BERT-NER-Pytorch ner_seq.py", line 146, in convert_examples_to_features assert len(label_ids) == max_seq

why I use my own data has error:

File "BERT-NER-Pytorch-master/processors/ner_seq.py", line 146, in convert_examples_to_features assert len(label_ids) == max_seq_length AssertionError

Jun 09 '21 02:06 tianke0711

有一些字符像‘’ 比如 x  x x 0 0 x 无法tokenize 这怎么处理

Jun 09 '21 05:06 tianke0711

要么用【unused】替代，要么就直接【unk】

Jun 11 '21 04:06 lonePatient

@lonePatient 谢谢

Jun 11 '21 05:06 tianke0711

非可见字符替换为可见字符即可，我昨天刚遇到这个问题

Jun 30 '21 03:06 jacksonjack001

I add the following code to solve the problem,:

        if len(tokens) != len(label_ids):
            # when the example.text_a contains the special chars, using the tokenizer.tokenize to process,
            # it occurs the problem that the lengths of tokens is not equal to the label_ids.
            # here just ignore this special case.
            jump_count += 1
            logger.info("-> *** len(tokens) != len(label_ids)  ***  <-")
            logger.info(" ex_index = {}, tokens = {} ".format(ex_index, tokens))
            logger.info(" ex_index = {}, label_ids = {} ".format(ex_index, label_ids))
            continue

Sep 07 '21 11:09 lvjiujin

非可见字符替换为可见字符即可，我昨天刚遇到这个问题

It's not a good way to replace one chars to another.

Sep 07 '21 11:09 lvjiujin

要么用【unused】替代，要么就直接【unk】

you'd better not use '[UNK]', because you don't know the accurate position of the '[UNK]', if you must do this, maybe occurs the wrong move position. so you can adopt my approach to solve the problem.

Sep 07 '21 11:09 lvjiujin

I add the following code to solve the problem,:

        if len(tokens) != len(label_ids):
            # when the example.text_a contains the special chars, using the tokenizer.tokenize to process,
            # it occurs the problem that the lengths of tokens is not equal to the label_ids.
            # here just ignore this special case.
            jump_count += 1
            logger.info("-> *** len(tokens) != len(label_ids)  ***  <-")
            logger.info(" ex_index = {}, tokens = {} ".format(ex_index, tokens))
            logger.info(" ex_index = {}, label_ids = {} ".format(ex_index, label_ids))
            continue

May I ask where should this code insert into ?

Sep 24 '21 17:09 lj976264709

又没人确切的解决了这个问题

Apr 06 '22 11:04 Kissingbymodi

找到原因了，数据里边有空格行，标签为0。 tokens里边不包括空格，label_ids里边多一个标签，长度不相等。
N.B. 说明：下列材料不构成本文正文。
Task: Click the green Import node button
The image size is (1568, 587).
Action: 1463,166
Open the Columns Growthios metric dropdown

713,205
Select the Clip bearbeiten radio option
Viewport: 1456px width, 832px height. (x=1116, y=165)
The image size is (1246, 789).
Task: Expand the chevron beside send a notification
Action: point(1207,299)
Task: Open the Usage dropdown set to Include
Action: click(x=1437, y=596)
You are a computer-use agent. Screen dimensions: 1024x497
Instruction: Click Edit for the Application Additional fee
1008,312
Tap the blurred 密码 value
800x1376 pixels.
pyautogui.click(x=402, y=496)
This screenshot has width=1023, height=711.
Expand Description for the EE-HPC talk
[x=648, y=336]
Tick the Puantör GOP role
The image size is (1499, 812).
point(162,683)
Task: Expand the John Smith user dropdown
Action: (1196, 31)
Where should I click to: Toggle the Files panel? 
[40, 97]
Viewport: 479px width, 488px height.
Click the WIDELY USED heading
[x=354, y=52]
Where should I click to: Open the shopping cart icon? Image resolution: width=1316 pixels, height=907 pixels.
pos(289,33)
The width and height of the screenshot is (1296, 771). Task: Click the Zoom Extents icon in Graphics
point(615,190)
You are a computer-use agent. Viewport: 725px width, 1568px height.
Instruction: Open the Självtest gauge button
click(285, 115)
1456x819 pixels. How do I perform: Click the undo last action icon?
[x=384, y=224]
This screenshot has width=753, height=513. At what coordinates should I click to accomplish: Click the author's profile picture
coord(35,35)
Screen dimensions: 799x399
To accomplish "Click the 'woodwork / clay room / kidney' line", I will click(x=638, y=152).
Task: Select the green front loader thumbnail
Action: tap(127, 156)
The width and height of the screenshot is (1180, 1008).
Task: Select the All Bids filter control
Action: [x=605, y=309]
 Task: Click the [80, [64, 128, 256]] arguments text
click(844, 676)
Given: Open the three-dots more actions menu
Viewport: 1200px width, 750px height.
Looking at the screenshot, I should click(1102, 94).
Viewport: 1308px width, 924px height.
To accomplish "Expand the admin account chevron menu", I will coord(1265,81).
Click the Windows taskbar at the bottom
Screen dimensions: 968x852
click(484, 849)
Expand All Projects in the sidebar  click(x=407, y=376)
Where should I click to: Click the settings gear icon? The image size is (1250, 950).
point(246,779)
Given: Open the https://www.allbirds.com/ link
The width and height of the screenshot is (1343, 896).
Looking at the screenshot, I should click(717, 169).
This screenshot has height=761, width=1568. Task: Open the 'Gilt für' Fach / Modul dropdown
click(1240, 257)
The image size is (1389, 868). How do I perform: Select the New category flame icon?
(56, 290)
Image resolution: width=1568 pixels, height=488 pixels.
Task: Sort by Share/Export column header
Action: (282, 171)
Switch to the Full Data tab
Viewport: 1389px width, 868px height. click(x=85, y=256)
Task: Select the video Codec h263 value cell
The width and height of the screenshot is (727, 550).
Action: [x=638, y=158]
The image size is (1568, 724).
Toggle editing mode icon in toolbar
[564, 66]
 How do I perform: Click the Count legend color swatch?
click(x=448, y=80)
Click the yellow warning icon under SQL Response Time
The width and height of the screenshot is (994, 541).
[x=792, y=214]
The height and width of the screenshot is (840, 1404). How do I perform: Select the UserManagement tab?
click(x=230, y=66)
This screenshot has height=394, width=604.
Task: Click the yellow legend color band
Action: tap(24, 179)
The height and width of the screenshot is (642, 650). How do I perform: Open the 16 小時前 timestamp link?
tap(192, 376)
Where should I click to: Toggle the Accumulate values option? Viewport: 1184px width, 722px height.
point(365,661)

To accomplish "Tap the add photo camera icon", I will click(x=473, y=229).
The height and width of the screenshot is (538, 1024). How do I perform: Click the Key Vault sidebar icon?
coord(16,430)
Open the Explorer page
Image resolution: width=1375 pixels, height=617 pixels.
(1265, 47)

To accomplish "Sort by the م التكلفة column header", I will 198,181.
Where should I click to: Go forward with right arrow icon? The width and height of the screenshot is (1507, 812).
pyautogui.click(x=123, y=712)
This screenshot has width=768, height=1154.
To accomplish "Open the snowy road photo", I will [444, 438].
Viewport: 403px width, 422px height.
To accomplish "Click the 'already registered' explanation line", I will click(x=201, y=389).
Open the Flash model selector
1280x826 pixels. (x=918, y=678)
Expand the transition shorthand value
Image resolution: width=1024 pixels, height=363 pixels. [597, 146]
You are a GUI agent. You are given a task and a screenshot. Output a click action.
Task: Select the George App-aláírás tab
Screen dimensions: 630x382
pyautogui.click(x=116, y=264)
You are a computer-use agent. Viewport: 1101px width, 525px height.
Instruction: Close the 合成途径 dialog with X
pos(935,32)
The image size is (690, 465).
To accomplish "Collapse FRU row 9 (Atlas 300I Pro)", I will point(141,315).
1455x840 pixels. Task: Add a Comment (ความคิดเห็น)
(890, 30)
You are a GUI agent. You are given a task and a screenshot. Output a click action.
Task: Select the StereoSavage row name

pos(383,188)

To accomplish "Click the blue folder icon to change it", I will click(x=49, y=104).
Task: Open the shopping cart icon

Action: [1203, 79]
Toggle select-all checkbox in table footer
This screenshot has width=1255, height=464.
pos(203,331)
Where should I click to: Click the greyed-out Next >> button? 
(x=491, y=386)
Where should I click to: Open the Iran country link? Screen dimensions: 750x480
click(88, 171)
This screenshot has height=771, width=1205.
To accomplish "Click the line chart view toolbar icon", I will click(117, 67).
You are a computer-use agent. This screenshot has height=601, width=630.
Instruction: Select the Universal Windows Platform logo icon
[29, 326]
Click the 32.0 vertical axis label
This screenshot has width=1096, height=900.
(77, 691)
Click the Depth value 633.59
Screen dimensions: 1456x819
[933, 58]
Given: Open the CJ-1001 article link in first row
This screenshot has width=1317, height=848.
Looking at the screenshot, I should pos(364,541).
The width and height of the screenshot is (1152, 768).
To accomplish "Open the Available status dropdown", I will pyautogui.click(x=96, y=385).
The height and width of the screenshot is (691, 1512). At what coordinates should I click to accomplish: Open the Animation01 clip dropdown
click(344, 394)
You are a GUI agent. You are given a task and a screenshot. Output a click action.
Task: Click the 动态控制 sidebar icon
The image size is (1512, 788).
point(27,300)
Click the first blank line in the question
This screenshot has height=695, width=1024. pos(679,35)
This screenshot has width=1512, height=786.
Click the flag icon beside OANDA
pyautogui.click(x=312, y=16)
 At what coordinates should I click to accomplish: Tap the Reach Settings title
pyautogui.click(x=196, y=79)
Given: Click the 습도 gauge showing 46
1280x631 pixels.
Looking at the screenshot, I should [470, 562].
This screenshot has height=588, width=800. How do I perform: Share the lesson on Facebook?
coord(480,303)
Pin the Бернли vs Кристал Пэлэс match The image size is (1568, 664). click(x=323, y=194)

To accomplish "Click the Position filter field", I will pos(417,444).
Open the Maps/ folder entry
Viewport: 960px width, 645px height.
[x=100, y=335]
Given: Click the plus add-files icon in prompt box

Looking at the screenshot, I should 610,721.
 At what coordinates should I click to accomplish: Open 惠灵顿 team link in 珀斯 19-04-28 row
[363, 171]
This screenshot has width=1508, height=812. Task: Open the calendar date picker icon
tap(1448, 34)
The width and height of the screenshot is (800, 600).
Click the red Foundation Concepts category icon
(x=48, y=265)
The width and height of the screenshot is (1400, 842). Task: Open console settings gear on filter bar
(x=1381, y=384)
解决方法： if len(tokens) != len(label_ids): logger.info("-> *** len(tokens) != len(label_ids) *** <-") logger.info(" ex_index = {}, tokens = {} ".format(ex_index, tokens)) logger.info(len(tokens)) logger.info(" ex_index = {}, label_ids = {} ".format(ex_index, label_ids)) logger.info(len(label_ids)) 发现错误数据，修改即可。

Feb 16 '23 10:02 zmz125

添加至141行（四个len上边）

if len(tokens) != len(label_ids):
            logger.info("-> *** len(tokens) != len(label_ids)  ***  <-")
            logger.info(" ex_index = {}, tokens = {} ".format(ex_index, tokens))
            logger.info(len(tokens))
            logger.info(" ex_index = {}, label_ids = {} ".format(ex_index, label_ids))
            logger.info(len(label_ids))

Feb 16 '23 10:02 zmz125

添加至141行（四个len上边）

if len(tokens) != len(label_ids):
            logger.info("-> *** len(tokens) != len(label_ids)  ***  <-")
            logger.info(" ex_index = {}, tokens = {} ".format(ex_index, tokens))
            logger.info(len(tokens))
            logger.info(" ex_index = {}, label_ids = {} ".format(ex_index, label_ids))
            logger.info(len(label_ids))

请问这个输出的结果tokens长度小于label_ids的长度这个是什么原因呢

Feb 22 '23 15:02 gsq47

添加至141行（四个len上边）

if len(tokens) != len(label_ids):
            logger.info("-> *** len(tokens) != len(label_ids)  ***  <-")
            logger.info(" ex_index = {}, tokens = {} ".format(ex_index, tokens))
            logger.info(len(tokens))
            logger.info(" ex_index = {}, label_ids = {} ".format(ex_index, label_ids))
            logger.info(len(label_ids))

请问这个输出的结果tokens长度小于label_ids的长度这个是什么原因呢

你把每个字符和标签映射以后的对比一下，或者直接找到这条数据看看标注的对不对，你这里边31估计是标签O，跟get_labels里return的索引一致

Feb 22 '23 15:02 zmz125

我想请问一下，这个为什么会把标注标签识别出来呢格式都是文字\t标签

Feb 22 '23 15:02 gsq47

我想请问一下，这个为什么会把标注标签识别出来呢格式都是文字\t标签

格式需要统一，要么全是空格分隔，要么全是\t，在代码里修改分隔字符

Feb 22 '23 15:02 zmz125

我想请问一下，这个为什么会把标注标签识别出来呢格式都是文字\t标签

格式需要统一，要么全是空格分隔，要么全是\t，在代码里修改分隔字符

非常感谢！！！

Feb 22 '23 15:02 gsq47

添加至141行（四个len上边）
if len(tokens) != len(label_ids):
            logger.info("-> *** len(tokens) != len(label_ids)  ***  <-")
            logger.info(" ex_index = {}, tokens = {} ".format(ex_index, tokens))
            logger.info(len(tokens))
            logger.info(" ex_index = {}, label_ids = {} ".format(ex_index, label_ids))
            logger.info(len(label_ids))
请问这个输出的结果tokens长度小于label_ids的长度这个是什么原因呢
你把每个字符和标签映射以后的对比一下，或者直接找到这条数据看看标注的对不对，你这里边31估计是标签O，跟get_labels里return的索引一致

这个我没太想明白要怎么处理，我也是遇到了这样的情况，标注是正确的，但是它后面的标注全部是0，也就是说全部替换成X，而这个我理解为他要把每一个扩充为相同长度的语句，方便训练，但我又不知道他为什么要报这个错。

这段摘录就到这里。